Adaptive focusing of transcranial therapeutic ultrasound using MR Acoustic Radiation Force Imaging in a clinical environment

Abstract

Background: In order to focus ultrasound beams through aberrating layers such as fat or bones, adaptive focusing techniques have been proposed to improve the focusing, mostly based on the backscattered echoes. We recently proposed an energy-based technique with the sole requirement being knowledge of the acoustic intensity at the desired focus. Here, Magnetic Resonance-Acoustic Radiation Force Imaging (MR-ARFI) is used to map the displacement induced by the radiation force of a focused ultrasound beam. As the maximum displacement is obtained with the best corrected beam, such a measurement can lead to aberration correction. Material and methods: Proof of concept experiments were previously shown in a small animal MR at 7 T using a 64-elements linear phased array operating at 6 MHz. Optimal refocusing was then obtained through numerical and physical aberrating layers. This work is extended here in a clinical Philips 1.5 T Achieva scanner. The HIFU beam is generated using a 512 elements US phased array (SuperSonic Imagine, France) dedicated to transcranial human experiments and operating at 1 MHz. Experiments are conducted in phantom gels and ex vivo brain tissues through numerical phase aberrators.
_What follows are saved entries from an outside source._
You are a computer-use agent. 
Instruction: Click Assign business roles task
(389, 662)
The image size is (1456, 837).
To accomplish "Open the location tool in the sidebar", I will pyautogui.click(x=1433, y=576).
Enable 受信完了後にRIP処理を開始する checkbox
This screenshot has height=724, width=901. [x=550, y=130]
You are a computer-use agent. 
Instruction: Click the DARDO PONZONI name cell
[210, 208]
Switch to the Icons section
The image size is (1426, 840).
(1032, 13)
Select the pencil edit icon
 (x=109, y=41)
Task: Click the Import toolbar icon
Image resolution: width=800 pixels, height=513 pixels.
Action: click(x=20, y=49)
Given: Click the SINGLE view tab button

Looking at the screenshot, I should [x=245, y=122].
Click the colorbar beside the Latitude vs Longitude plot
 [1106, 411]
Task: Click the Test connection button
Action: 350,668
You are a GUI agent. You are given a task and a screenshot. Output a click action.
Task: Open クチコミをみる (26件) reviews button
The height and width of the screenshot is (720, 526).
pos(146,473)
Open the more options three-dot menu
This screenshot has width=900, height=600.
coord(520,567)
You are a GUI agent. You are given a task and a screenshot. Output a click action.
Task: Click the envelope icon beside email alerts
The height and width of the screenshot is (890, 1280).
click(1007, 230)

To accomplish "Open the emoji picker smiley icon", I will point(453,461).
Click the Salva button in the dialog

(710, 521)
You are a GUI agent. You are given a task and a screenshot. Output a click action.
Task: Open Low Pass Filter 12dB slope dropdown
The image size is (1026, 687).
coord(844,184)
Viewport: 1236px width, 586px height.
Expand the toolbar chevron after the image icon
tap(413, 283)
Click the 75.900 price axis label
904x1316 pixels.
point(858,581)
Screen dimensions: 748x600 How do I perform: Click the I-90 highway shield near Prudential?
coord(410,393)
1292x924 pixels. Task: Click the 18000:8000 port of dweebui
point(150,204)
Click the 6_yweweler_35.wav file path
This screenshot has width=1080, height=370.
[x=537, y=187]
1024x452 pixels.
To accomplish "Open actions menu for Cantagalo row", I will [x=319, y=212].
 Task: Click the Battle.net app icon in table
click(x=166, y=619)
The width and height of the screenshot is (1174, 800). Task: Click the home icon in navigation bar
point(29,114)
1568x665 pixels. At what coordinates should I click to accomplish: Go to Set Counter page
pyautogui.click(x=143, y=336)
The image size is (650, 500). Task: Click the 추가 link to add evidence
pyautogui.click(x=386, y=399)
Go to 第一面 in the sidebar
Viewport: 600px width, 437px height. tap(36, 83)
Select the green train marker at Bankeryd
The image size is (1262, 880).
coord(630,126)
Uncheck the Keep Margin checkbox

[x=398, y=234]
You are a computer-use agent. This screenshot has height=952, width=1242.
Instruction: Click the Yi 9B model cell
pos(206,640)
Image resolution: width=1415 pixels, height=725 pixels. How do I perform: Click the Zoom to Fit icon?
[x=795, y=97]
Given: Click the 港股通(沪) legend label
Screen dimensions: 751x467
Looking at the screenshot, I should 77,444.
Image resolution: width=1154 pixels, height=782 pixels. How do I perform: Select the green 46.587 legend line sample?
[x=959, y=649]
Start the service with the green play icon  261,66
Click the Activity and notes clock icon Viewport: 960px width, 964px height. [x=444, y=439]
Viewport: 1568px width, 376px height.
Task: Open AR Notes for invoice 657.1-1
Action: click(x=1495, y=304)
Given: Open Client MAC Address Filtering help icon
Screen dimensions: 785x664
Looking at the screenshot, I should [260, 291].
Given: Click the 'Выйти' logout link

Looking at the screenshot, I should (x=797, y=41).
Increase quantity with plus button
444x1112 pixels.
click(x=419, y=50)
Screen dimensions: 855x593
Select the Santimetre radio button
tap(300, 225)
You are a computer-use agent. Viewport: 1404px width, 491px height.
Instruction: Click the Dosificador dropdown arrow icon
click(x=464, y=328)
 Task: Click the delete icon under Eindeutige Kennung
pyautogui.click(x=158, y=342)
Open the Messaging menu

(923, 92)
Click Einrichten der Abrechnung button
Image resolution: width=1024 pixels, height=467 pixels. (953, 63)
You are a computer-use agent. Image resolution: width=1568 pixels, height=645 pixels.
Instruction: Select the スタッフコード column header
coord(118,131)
A motion-sensitized spin echo sequence (TE = 70 ms, TR = 1200 ms, spatial resolution is 2×2×7 mm3) is implemented to measure displacements induced by the acoustic radiation force of transmitted beams. Results: MR-ARFI allowed mapping the distribution of the radiation force at the focus of the array. After the recording of the MR phase signals for different US emissions, the proposed adaptive focusing technique was able to recover the spatial distribution of the phase aberrations. Total acquisition time for 384 ultrasonic emission channels was 2 hours. Conclusion: Those first results in clinical MR at 1.5 T show that adaptive focusing of a human transcranial brain HIFU system can be achieved within reasonable time under MR guidance for aberrator layers as strong as human skull. Ongoing work is aiming at accelerating the acquisition in order to reach acceptable durations for in vivo protocols.